The goal of the paper is to understand how "censorship" works in models engineered to refuse to answer harmful requests and to produce responses that better align with "human" preferences. For this study, the authors use steering vectors to manipulate the LLM's censorship behavior. The authors provide a procedure for computing the steering vectors which they call refusal-compliance steering vectors. The paper then presents experiments to test the effectiveness of these vectors in terms of censorship steering on various benchmarks and open-source models. The results show that the steering vectors are extremley effective. In addition, the paper considers reasoning models and discusses the nuance between thought suppression and refusal to answer and show the effectiveness of their steering vectors.
接收理由
The experiments and discussion on thought suppression is interesting.
拒绝理由
Lack of novelty: It is well understood that a broad range of concepts can be represented by one-dimensional projections. In particular, there is evidence that leads to the presumption that censorship lies in a one-dimensional suspace. The procedure for deriving the steering vectors is not novel.
"Lack of novelty"
We agree with the reviewer that steering vectors and one-dimensional projections are not a new contribution, and we do not claim this to be novel. Our work makes several novel technical contributions in this emerging area:
- While previous studies focus on refusal-based censorship in the safety context, we study censorship through a broader lens (Lines 40-42).
- We propose a method that enables precise control and fine-grained detection of LLM censorship. Previous work mostly focuses on steering binary directions (e.g., refusal or non-refusal) but not the levels of model behavior (e.g., varied degrees of refusal).
- Our work is the first to examine censorship in reasoning LLMs and present a novel countermeasure that targets “thought suppression”.
Thank you for your response. I am happy to increase the rating based on your response.
We thank all the reviewers for their time and valuable feedback! We will make sure to include the additional results with the previous baseline in our final version of the paper.

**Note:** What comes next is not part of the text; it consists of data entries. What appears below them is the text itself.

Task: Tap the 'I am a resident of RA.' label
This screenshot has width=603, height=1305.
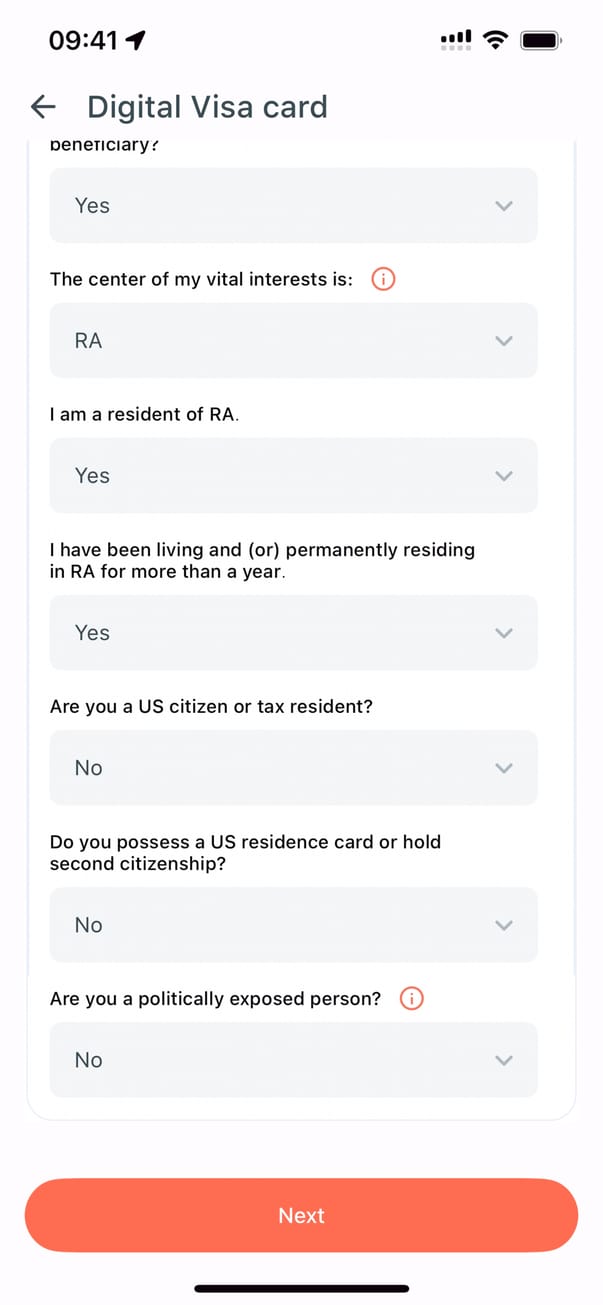Action: pos(144,414)
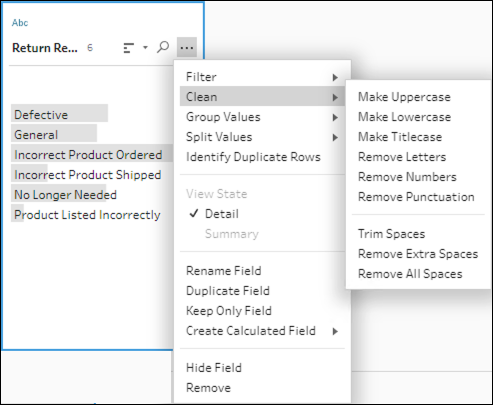Choose Trim Spaces option
The width and height of the screenshot is (493, 405).
392,234
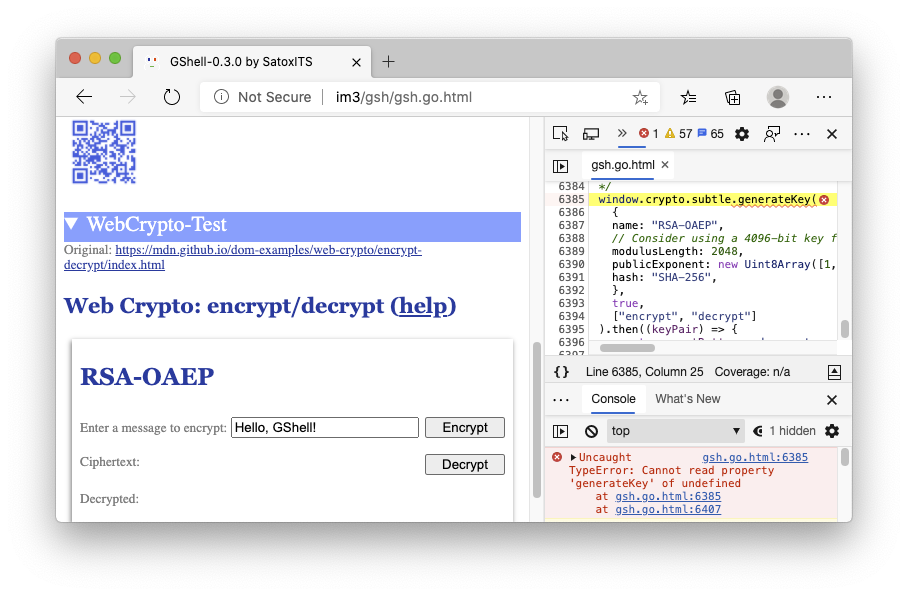Collapse the WebCrypto-Test section

tap(72, 225)
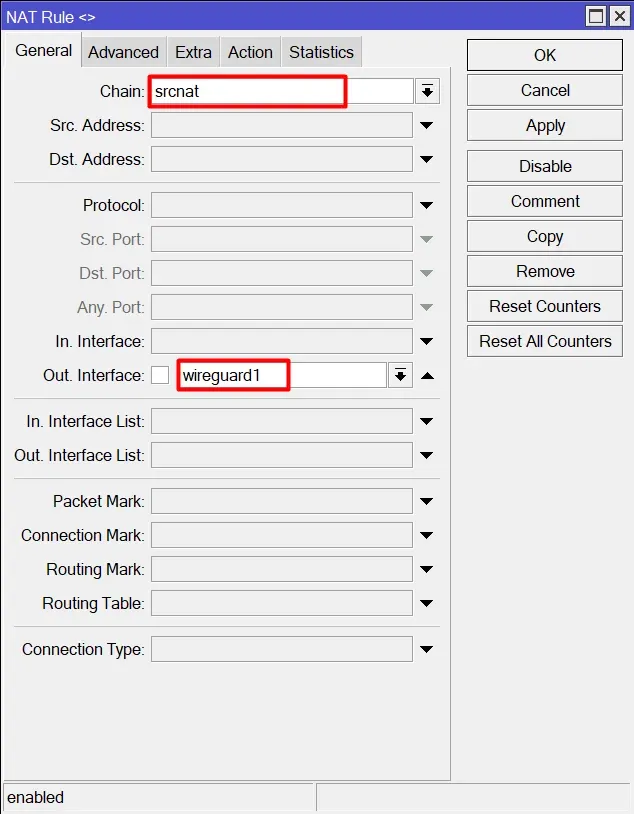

Reviewers have some concerns about the novelty of the work but it seems like there are some substantial contributions, along the lines of modifying the magnitude of the steering vector and applying the basic ideas to censorship. Based on the reviews this paper seems borderline, but I think a potentially under-appreciated aspect of the paper's contribution is the qualitative discussion and analysis of how censorship arises practically in models and how it changes under steering. It was genuinely interesting to read and I think is an important thing for the community to discuss.
However, in my view the paper overstates its contribution as currently written. I'm recommending acceptance under the assumption that the final version of the paper will be much clearer about the limits of the novelty of its contribution, acknowledging that the single refusal direction was already shown by Arditi et al and providing an explicit comparison to Lee et al.